__Problem statement__. The copy you return must begin at the line containing "Blueberries (19, 701)" and end at the final line of the listing below, with every picture left out.

========================================================================

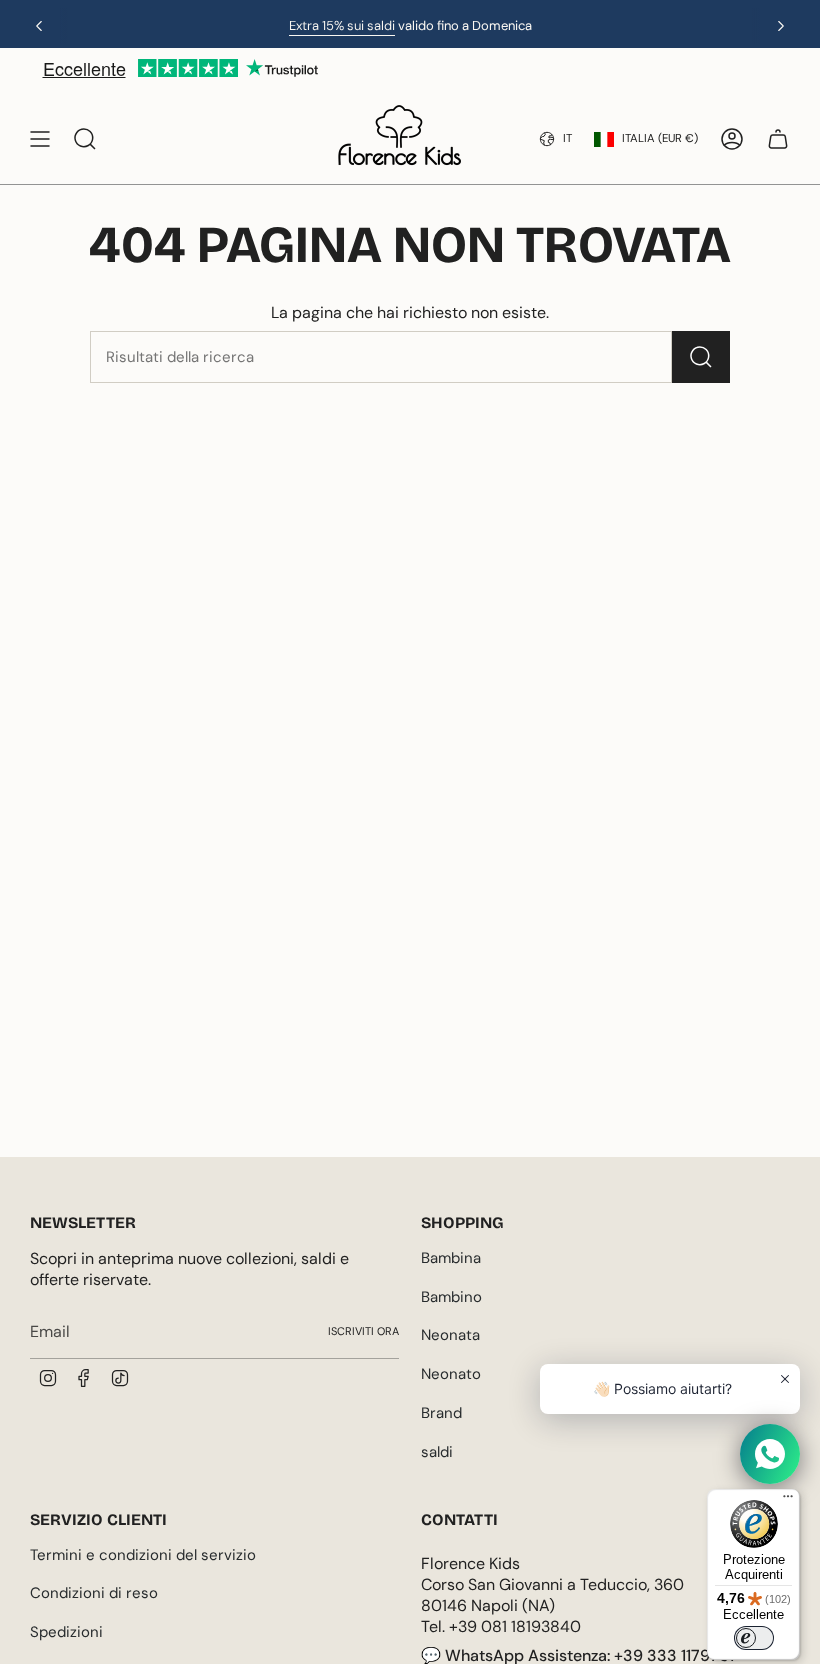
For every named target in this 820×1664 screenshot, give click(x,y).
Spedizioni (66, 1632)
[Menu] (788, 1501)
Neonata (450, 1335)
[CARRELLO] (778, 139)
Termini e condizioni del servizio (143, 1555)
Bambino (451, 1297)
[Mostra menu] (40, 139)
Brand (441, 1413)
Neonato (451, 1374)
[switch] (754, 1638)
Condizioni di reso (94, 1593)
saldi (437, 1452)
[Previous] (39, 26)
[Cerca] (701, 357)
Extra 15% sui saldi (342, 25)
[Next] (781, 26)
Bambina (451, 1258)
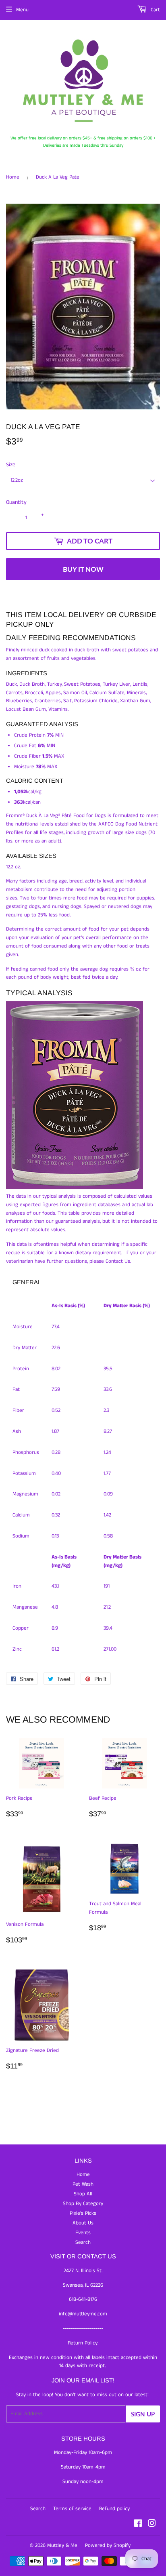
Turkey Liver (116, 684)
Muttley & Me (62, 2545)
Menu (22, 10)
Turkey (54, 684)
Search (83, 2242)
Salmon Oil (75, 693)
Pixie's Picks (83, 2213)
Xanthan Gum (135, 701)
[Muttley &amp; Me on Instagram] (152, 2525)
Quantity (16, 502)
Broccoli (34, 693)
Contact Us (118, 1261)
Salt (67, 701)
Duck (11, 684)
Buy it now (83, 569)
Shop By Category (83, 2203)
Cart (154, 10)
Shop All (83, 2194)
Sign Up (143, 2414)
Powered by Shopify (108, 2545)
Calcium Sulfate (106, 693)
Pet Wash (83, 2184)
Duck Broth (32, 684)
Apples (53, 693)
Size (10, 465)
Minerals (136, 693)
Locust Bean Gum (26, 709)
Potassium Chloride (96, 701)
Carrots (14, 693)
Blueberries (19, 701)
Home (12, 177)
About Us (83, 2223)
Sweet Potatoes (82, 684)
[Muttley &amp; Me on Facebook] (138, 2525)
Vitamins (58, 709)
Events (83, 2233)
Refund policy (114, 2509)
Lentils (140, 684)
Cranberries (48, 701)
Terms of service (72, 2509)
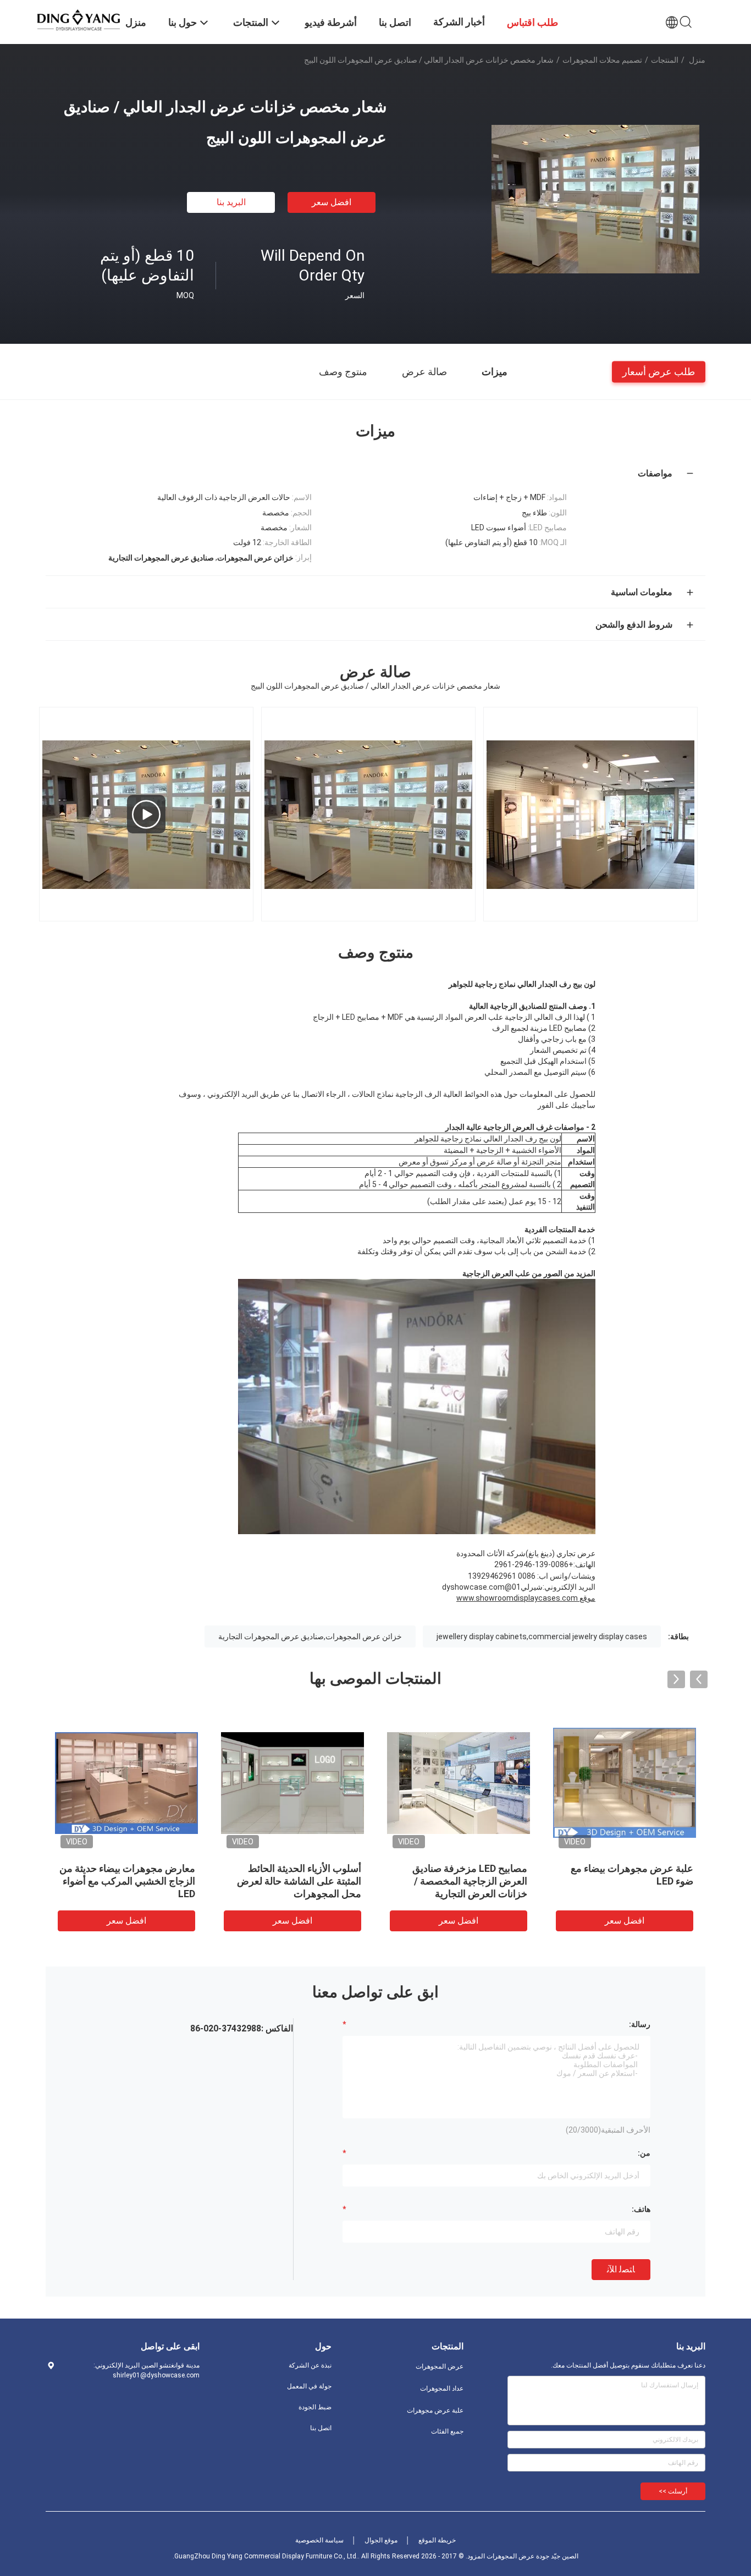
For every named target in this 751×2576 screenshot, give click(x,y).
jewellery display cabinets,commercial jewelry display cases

========================================================================

__Response below__.
Blueberries (19, 701)
Home (12, 177)
About Us (83, 2223)
Sweet Potatoes (82, 684)
[Muttley &amp; Me on Facebook] (138, 2525)
Vitamins (58, 709)
Events (83, 2233)
Refund policy (114, 2509)
Lentils (140, 684)
Cranberries (48, 701)
Terms of service (72, 2509)
For every named target in this 751×2576 screenshot, give click(x,y).
jewellery display cabinets,commercial jewelry display cases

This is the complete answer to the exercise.